## TRECHO PARA LER
╔══

Barker tem também uma marcante presença no cinema fantástico, dirigindo suas histórias como em “Renascido do Inferno” (Hellraiser, 1987), sobre os escatalógicos seres cenobitas, liderados por Pinhead (Cabeça-de-prego), que habitam ocultas dimensões que celebram a dor e o sofrimento eternos em seu estado absoluto; “Raça da Noite” (Nightbreed, 1989), sobre criaturas das trevas; e “Mestre das Ilusões” (Lord of Illusions, 1995), sobre o envolvimento de magia e forças do além. Suas obras estão cada vez mais aparecendo nas telas, a exemplo do campeão disparado de adaptações Stephen King, e dos falecidos e imortais mestres do horror Edgar Allan Poe e Howard Phillips Lovecraft.
Clive Barker é o roteirista de “Rawhead Rex” (1987), filme dirigido por George Pavlou, que já havia adaptado antes outro conto do mestre, “Underworld”, e cuja história é baseada em seu texto homônimo publicado no terceiro volume da coletânea dos Livros de Sangue, intitulado no Brasil como “A Cabeça Descarnada”.

(Atenção: o texto a seguir contém spoilers)

“Rawhead Rex” é uma criatura ancestral, um guerreiro monarca pré-cristão, que está enterrado em animação suspensa nas terras sagradas de uma velha igreja. Um historiador americano, Howard Hallenbeck, interpretado por David Dukes, está em viagem com sua família formada pela esposa Elaine (Kelly Piper), filha Minty (Cora Lunny) e filho Robbie (Hugh O’Connor), percorrendo o interior da Irlanda pesquisando e estudando igrejas antigas e coletando material para a produção de um livro. Ao chegar na cidadezinha de Rathmore, ele entra em contato com o Reverendo Coot (Niall Toibin) que lhe apresenta uma igreja muito velha e que tem um passado misterioso e oculto envolvendo um monstro demoníaco, um rei pagão canibal e assassino chamado Rawhead Rex, interpretado pelo ator alemão Heinrich Von Schellendorf. O enorme monstro não humano, de aproximadamente 2,5 metros de altura, longos cabelos e dentes afiadíssimos, é acidentalmente despertado e liberta-se de sua tumba onde havia sido encarcerado vivo num confronto com forças sobrenaturais em tempos imemoriais. Ele passa então a aterrorizar e massacrar brutalmente os habitantes locais, dilacerando, decepando e desmembrando suas vítimas e provando-lhes a carne e o sangue.
Após a morte de seu jovem filho pela criatura do além, o historiador parte para a vingança e com o auxílio de sua esposa e uma pedra mágica envolta em lendas antigas pagãs, ele consegue derrotar o monstro em solo sagrado de um cemitério, enterrando-o novamente sob uma pesada tumba de concreto.

╚══

## INFORMAÇÕES EXIBIDAS

╔══

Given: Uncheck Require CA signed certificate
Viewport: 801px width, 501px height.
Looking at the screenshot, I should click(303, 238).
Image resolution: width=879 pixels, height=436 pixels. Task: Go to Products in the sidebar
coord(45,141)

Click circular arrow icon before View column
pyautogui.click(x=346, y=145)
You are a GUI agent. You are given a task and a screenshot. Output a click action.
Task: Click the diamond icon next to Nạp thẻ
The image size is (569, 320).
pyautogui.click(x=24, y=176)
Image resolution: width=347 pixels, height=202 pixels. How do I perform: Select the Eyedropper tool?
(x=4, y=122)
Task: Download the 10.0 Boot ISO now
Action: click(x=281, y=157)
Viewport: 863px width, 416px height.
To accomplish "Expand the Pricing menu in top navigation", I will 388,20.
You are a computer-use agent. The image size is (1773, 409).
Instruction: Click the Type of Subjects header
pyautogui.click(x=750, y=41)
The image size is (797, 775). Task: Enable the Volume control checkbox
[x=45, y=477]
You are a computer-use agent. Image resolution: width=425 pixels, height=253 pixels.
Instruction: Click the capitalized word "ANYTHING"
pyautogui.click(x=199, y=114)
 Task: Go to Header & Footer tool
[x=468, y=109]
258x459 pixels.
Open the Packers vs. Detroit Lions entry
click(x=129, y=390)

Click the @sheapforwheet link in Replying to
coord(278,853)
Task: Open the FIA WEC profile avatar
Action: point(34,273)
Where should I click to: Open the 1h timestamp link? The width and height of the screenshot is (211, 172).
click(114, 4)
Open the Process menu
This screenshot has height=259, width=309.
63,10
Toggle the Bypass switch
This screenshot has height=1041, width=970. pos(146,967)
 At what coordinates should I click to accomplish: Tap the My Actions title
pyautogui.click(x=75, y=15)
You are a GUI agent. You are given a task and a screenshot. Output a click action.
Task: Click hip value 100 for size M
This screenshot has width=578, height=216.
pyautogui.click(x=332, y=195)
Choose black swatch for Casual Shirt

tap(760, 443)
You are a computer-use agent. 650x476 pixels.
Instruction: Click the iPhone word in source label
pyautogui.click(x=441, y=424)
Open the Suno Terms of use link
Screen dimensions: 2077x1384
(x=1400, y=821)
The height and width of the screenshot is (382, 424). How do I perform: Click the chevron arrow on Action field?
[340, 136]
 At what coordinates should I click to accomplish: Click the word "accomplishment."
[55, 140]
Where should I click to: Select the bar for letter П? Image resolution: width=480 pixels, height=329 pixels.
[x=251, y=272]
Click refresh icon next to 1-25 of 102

╚══

## SUAS INSTRUÇÕES
Escreva a continuação do trecho sobre Clive Barker e o filme “Rawhead Rex”, começando logo depois da última frase dele.

## RESULTADO DA TAREFA
Rawhead Rex é a grande atração do filme, o personagem principal, que já é apresentado logo no início de forma explícita e que passaria o tempo todo estripando suas vítimas. Ele é uma criatura pré-cristã e anterior mesmo à civilização, mas não ficam claros sua real origem e objetivos. O monstro abusa de violência em suas chacinas, apesar de atuar como um ser pensante e inteligente, ao contrário de outros famosos monstros do cinema. Os efeitos especiais da criatura são incrivelmente fracos, com os olhos vermelhos e ardentes praticamente fixos e sem vida, imóveis, e com a boca enorme sempre aberta sem gesticulações, com os dentes pingando sangue e babas. Com os modernos recursos tecnológicos disponíveis na época da produção, a criatura parece meio ridícula em comparação com outras similares de filmes do mesmo estilo, assemelhando-se quase àqueles velhos monstros de borracha dos filmes e séries de TV japoneses das décadas de 60 e 70. Mas como a produção é de baixo orçamento, a criatura acaba tornando-se uma grande diversão em sua pobreza de efeitos.
Um destaque é a cena em que Rawhead Rex urina um enorme jato de mijo no peito do sacristão Declan O’Brien (Ronan Wilmot), que dessa forma é então “batizado” como um de seus fiéis seguidores, assim como também o Inspetor de polícia Isaac Gissing (Niall O’Brien), que em sinal de devoção ao seu mestre demoníaco, incendeia vários carros da polícia, queimando vivos seus companheiros num dos confrontos com a criatura. Mas, como bons e estúpidos adeptos, são no final mortos de forma bem dolorosa...
Um detalhe curioso é a colocação de um título nacional para o filme utilizando de forma inadequada uma palavra em inglês, “Monster” (Monstro), seguida de um título em português, “A Ressurreição do Mal”. O melhor e mais apropriado seria manter o título original que tem difícil e desnecessária tradução: “Rawhead Rex”, que é o nome da criatura infernal e principal atração da fita. Esses equívocos são comuns nos lançamentos dos filmes no Brasil.
Filmado na Irlanda, nos arredores de Dublin, em County Wicklow, o filme utilizou uma área próxima às locações de “Excalibur” (1981), de John Boorman. E a fotografia é também um dos grandes interesses no filme, com belas tomadas das paisagens e igrejas irlandesas.
“Monster: A Ressurreição do Mal” foi lançado no mercado de vídeo VHS brasileiro pela VTI, sendo rara a sua disponibilidade nas locadoras, pois é um filme obscuro e pouco conhecido, apesar da presença de Clive Barker e mais uma materialização maléfica de seus contos insanos e de puro horror, que garantem a sua importância e mais outro grande entretenimento para os fãs do cinema fantástico.

“Monster: A Ressurreição do Mal” (Rawhead Rex, 1987) – avaliação: 6,5 (de 0 a 10)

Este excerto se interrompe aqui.